Sep 04 '15 08:09 vollmersj

Unfortunately there is no better way because for obvious reason the gradients are stored separately. I'm quite curious though why do you want to get a flat huge vector? If you really want that, though, a easier way is to flatten each Param and then concat them all. The memory overhead cannot be avoided though.

Sep 06 '15 07:09 pluskid

Thank you for your response. There might be a way around the memory overhead by using pointers

x = zeros( 8 )
p = pointer_to_array( pointer( x, 3 ), (3,2) )
p[:,1] = 100.0
p[:,2] = 200.0
@show x    # => [ 0.0, 0.0, 100.0, 100.0, 100.0, 200.0, 200.0, 200.0 ]

Initialising the layer blobs would then require picking an appropriate chunk out of the memory. Would this be possible?

Having one parameter vector makes it easier to try different tuning algorithms.

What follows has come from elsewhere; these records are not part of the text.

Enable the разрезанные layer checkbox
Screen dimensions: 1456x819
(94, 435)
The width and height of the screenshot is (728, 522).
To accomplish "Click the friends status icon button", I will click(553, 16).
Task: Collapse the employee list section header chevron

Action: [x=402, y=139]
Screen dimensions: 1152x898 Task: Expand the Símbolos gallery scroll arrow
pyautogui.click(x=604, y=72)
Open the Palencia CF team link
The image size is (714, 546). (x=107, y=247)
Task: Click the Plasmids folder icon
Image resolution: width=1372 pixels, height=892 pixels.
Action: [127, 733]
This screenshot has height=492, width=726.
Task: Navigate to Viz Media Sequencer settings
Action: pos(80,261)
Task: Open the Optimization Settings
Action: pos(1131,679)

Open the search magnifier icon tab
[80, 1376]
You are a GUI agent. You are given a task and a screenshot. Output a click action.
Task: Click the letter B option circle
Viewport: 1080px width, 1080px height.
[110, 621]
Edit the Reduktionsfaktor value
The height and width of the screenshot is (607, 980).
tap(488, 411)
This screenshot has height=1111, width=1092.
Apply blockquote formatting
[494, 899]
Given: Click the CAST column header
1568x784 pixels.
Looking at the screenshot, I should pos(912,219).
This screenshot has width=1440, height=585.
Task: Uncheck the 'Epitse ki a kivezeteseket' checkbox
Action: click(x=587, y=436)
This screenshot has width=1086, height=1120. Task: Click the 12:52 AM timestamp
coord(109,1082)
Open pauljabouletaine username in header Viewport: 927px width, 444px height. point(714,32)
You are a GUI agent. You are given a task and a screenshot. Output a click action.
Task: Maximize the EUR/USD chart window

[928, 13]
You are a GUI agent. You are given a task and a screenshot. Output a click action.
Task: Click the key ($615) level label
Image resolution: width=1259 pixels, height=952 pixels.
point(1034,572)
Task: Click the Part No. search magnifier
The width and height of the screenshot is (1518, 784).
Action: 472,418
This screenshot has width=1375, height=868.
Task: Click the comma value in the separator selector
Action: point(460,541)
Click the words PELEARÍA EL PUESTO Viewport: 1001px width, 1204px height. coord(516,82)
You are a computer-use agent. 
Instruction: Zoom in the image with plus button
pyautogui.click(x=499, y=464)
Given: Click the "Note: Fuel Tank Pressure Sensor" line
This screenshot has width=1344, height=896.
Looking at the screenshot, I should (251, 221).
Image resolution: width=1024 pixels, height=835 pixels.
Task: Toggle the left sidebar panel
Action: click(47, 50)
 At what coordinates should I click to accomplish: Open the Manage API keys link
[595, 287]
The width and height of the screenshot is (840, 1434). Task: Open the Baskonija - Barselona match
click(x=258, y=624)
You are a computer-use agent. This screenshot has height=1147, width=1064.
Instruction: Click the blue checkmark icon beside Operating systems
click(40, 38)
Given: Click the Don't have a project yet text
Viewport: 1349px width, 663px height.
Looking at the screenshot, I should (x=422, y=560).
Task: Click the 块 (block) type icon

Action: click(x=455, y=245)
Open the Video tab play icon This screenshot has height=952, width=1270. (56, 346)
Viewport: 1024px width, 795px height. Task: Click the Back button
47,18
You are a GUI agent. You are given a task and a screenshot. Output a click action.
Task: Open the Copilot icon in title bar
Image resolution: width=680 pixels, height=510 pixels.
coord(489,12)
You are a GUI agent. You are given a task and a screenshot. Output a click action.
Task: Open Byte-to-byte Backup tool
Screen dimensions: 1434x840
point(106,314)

Sep 06 '15 07:09 vollmersj

Yes, this is technically possible for could backend only. Though I doubt it will be a seriously issue because nowadays cpu memory is very large. If you have huge models, the bottleneck will then become the computation, esp when using a couple backend. For gpu backend, the memory is on the gpu device and cannot be directly shared with cpu.

Sep 06 '15 07:09 pluskid

For "cpu backend only", sorry I am on a phone and the auto correction is so crazy that it does not know cpu.

Sep 06 '15 07:09 pluskid